Many experienced researchers I have met say that there is no substitute for technical analysis and the insights received from analysis of the patent data itself. Financial information such as profitability, revenues and market cap of assignees may be required for undertaking industry analysis, however do you really need such data for corporate licensing research? Lets understand this further in the context of in-licensing and out-licensing.
For in-licensing, in IP research, one of the biggest “cant help” limitations is that many patents are held by private firms globally and most online services fall short and do not provide accurate financial picture of privately held firms. In an in-licensing context, an “interesting patent” held by a Microsoft, IBM or Exxon may not excite you as much as one held by a startup or a small-to-medium sized private company. Further, as a corporate IP counsel, you are well aware who the big players are in your techno-commercial space and information of their market cap, profitability and annual revenues doesn’t really add any unique insight to patent data. Private companies in US are not required to provide their financial information to anyone other than the IRS, in most cases the data isn’t publicly available or only approximations are available. The same is true for most countries.
Financial parameters can perhaps help get an indication of where to focus your in-licensing efforts on, but caveats exist here too.

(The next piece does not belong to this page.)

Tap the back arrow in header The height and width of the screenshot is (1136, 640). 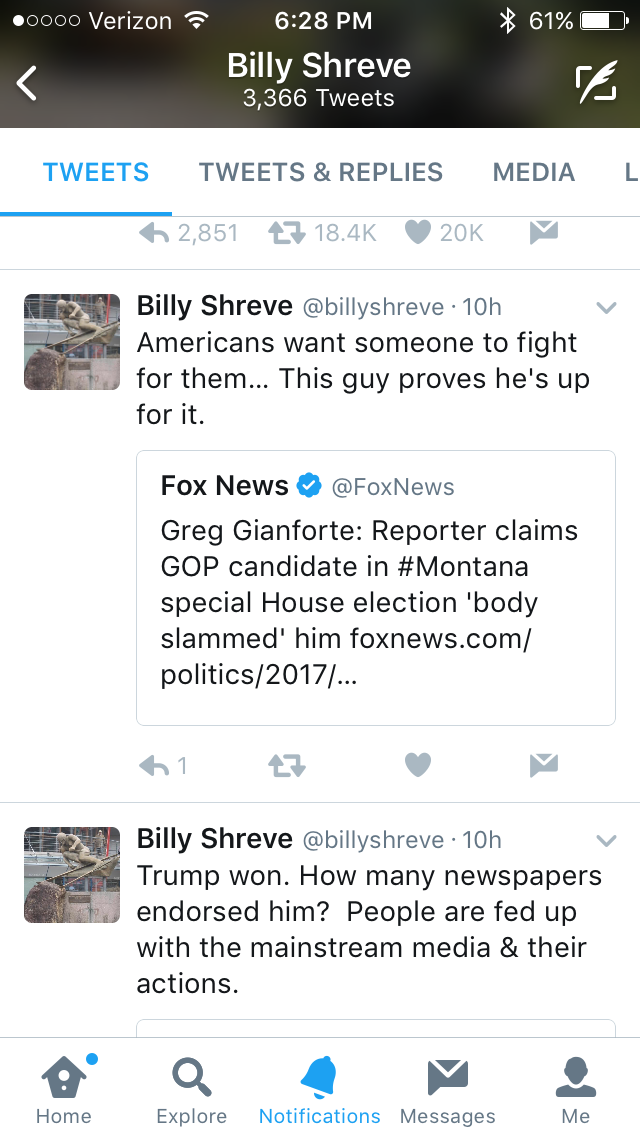tap(27, 83)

Say if your patent portfolios extended across three technology segments A, B and C. Now out of the three B has maximum current market potential and licensing revenues are highest in B. However if you analyze the market and see that B belongs to a maturing market and the markets verticals in which C is operating is growing fast and in 5 years may overtake B then you would rather focus on acquiring patent in C instead of building an assertion portfolio for B. But it is to be noted that such decisions require market estimations based on industry growth trends and not on historical patent licensing information. In fact in the current example historical patent licensing information may even misguide you to focus on B. Now re-read this example with A as CD technology, B as DVD and C as Blue-Ray and you will realize why industry trends should dictate the focus and not past licensing revenues or assignee financial information.
For out-licensing, in today’s market, successful corporate out-licensing requires assertion licensing strategies that use technical data to demonstrate infringement and financial power (…. _your_ financial information) to backup your intention to enforce. So the bigger task (and the first step) here is clearly identifying the patents that are building up upon your invention. For this an in-depth technical analysis, especially claims and citation analysis is required. Once you have a strong technical case, then business, financial, legal (litigation) and overall environmental conditions about you and the companies behind those patents are to be considered.

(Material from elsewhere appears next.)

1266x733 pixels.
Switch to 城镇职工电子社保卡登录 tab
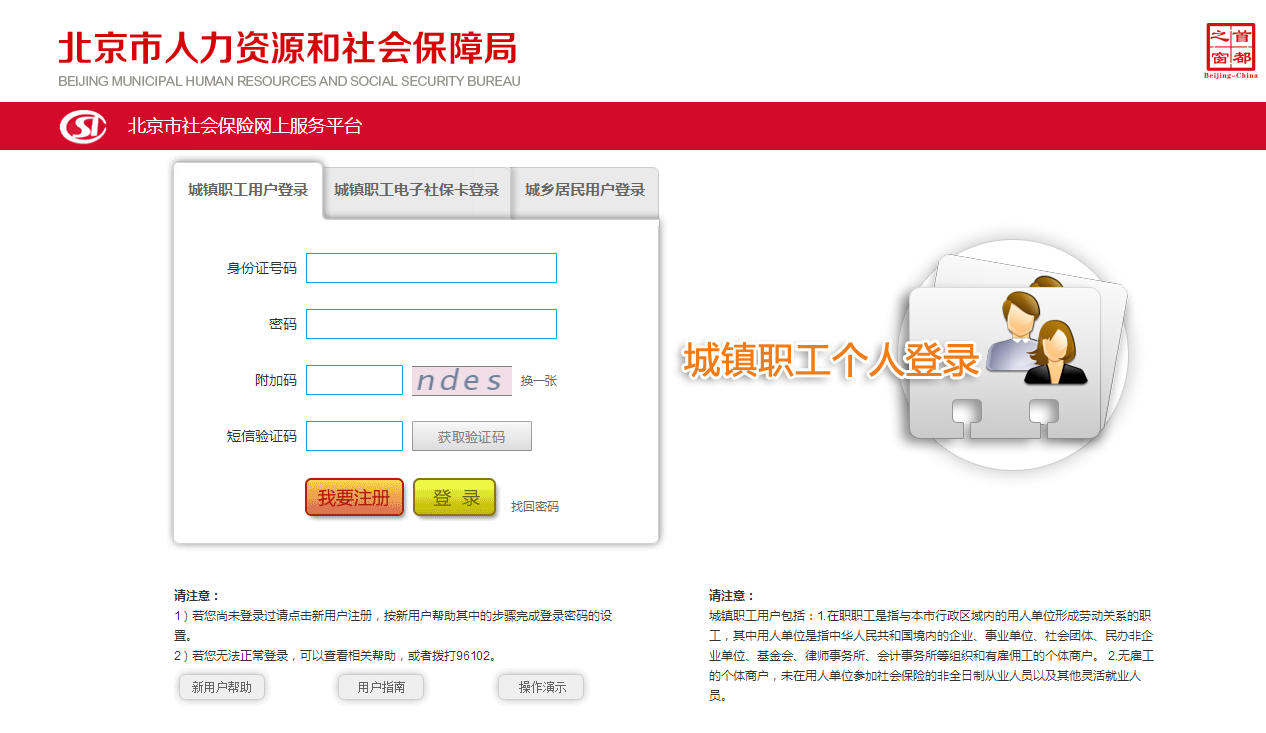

So you need to ask yourself - Does the path to successful licensing research lie in financial data or does it lie in the technical analysis of patents? Our opinion here is that patent research for licensing must start with just patent analysis. How you build your search set makes a huge impact. Analysis of forward and backward citations can help identify related technologies around your inventions. Building the right citation sets and analyzing their claims is necessary. Combining classification codes with contextual clusters gives deep insights on how the sub-technologies are spread. Application filing trends can indicate which technologies are rapidly growing and which are maturing. Undertaking keyword analysis of claims can give many deep insights about companies active in the same research area.
Once you locate the patents, most of the “research” part is done!